This article is more than 1 year old
So you want to build the next Google. Who ya gonna call? Er, Big Blue?
IBM's cluster scheduler kicks OpenStack's Nova in teeth, eyes VMware
Analysis IBM has announced a new version of its Platform Resource Scheduler (PRS), which lines up jobs and resources in mammoth OpenStack Havana environments.
In doing so, Big Blue hopes to give enterprises a shot at achieving the same levels of efficiency as Google's highly tuned servers.
Though the tech competes against VMware's Distributed Resource Scheduler, it could become a credible general-purpose job scheduler to rival Google's secretive Borg and Omega systems, and the Apache Mesos project.
A resource scheduler and workload placer is a system that takes jobs, and figures out when to run them and where to run them to maximize IT utilization. It must also leave some spare capacity, rather than consume all the available infrastructure, to ensure there's redundancy to pick up from any failures. And it must hit its deadlines.
Google's Borg system is rumored to have been so good at this task juggling act that it saved the ad-slinger from building an entire data center.
IBM's resource scheduling tech is designed as a drop-in replacement for the scheduler within the Nova component of the open-source cloud manager OpenStack. Nova makes scheduling decisions according to information it stores during its setup, and it selects jobs for compute nodes whose configurations match various filters.
PRS, by contrast, uses the distributed agent framework in Big Blue's Platform Computing products, which considers realtime "machine and hypervisor loads" among other information when making decisions. Thus, PRS can look at the available compute capacity in realtime and make ongoing judgements when placing workloads. It can shift things around as needed using the underlying hypervisor's live migration ability.
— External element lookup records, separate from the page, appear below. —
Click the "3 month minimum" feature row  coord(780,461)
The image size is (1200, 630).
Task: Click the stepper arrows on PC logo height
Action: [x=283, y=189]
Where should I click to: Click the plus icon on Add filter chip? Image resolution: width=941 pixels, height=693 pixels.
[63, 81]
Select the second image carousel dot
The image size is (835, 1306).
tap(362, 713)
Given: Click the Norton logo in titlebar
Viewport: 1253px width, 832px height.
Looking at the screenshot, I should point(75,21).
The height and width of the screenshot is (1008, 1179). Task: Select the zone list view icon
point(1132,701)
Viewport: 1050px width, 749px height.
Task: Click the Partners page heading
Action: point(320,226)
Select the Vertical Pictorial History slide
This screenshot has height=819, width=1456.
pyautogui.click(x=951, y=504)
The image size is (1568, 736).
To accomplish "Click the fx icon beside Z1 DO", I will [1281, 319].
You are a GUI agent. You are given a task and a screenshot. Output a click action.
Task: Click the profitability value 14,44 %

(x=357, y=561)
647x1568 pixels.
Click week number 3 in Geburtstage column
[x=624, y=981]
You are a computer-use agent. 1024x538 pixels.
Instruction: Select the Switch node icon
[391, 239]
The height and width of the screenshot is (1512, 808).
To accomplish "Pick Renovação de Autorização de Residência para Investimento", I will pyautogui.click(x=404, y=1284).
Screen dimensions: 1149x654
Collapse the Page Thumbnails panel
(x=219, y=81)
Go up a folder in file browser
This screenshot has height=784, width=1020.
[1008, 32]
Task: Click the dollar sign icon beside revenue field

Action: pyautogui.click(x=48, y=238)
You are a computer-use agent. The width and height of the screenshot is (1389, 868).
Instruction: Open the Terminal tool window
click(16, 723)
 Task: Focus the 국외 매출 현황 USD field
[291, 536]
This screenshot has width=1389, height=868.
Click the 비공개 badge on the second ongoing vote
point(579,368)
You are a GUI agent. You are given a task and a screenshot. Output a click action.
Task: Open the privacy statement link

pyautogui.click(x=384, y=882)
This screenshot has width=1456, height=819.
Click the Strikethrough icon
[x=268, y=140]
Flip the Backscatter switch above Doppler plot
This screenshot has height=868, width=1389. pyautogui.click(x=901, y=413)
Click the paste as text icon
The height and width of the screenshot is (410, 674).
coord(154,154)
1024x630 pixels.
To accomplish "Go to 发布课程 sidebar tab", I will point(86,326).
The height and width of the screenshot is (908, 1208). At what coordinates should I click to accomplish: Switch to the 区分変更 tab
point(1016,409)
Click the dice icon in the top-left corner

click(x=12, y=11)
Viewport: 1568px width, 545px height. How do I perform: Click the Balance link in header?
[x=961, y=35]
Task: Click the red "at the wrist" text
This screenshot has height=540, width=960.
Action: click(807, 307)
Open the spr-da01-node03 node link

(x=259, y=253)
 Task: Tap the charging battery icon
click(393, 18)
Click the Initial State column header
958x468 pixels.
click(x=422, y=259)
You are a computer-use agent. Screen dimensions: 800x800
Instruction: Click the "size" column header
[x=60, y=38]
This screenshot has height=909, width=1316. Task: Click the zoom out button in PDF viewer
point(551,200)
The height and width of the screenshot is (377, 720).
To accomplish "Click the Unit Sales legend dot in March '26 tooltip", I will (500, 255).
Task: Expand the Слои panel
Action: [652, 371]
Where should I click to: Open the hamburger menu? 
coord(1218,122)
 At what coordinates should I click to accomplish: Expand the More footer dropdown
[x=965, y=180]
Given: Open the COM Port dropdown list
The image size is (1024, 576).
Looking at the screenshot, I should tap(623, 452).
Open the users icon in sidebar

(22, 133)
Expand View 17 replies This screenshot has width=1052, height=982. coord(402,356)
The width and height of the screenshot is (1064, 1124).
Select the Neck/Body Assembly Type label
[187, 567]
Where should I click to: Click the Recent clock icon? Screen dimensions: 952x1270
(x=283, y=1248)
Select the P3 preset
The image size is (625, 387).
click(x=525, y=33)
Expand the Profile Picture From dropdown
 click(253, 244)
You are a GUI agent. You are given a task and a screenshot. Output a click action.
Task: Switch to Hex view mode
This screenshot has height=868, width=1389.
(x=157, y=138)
"This means that as workloads and resources evolve, workload placement is automatically re-balanced," IBM marketing chap Gord Sissons told The Reg via email.
"The key benefits are: better quality of service in terms of performance and availability, because hypervisors are less likely to be over-subscribed; better utilization, since [virtual machines] can be packed more optimally while respecting service level requirements; and reduced administrator workload, since the re-balancing is automated.
"This is important as OpenStack environments get large. The real 'intellectual property' in the offering is in the pre-configured policies - the idea is that a cloud administrator can simply specify a policy like 'load balancing' or 'packing', and the scheduler will automatically seek to achieve the goal of the policy."
It'll babysit your 50,000 cores. If you can afford it
It's worth noting that this system is unlikely to have the capabilities of Google's Omega system, which is believed to draw on CPU-core-level telemetry from a system named CPI2, along with other Chocolate Factory innovations.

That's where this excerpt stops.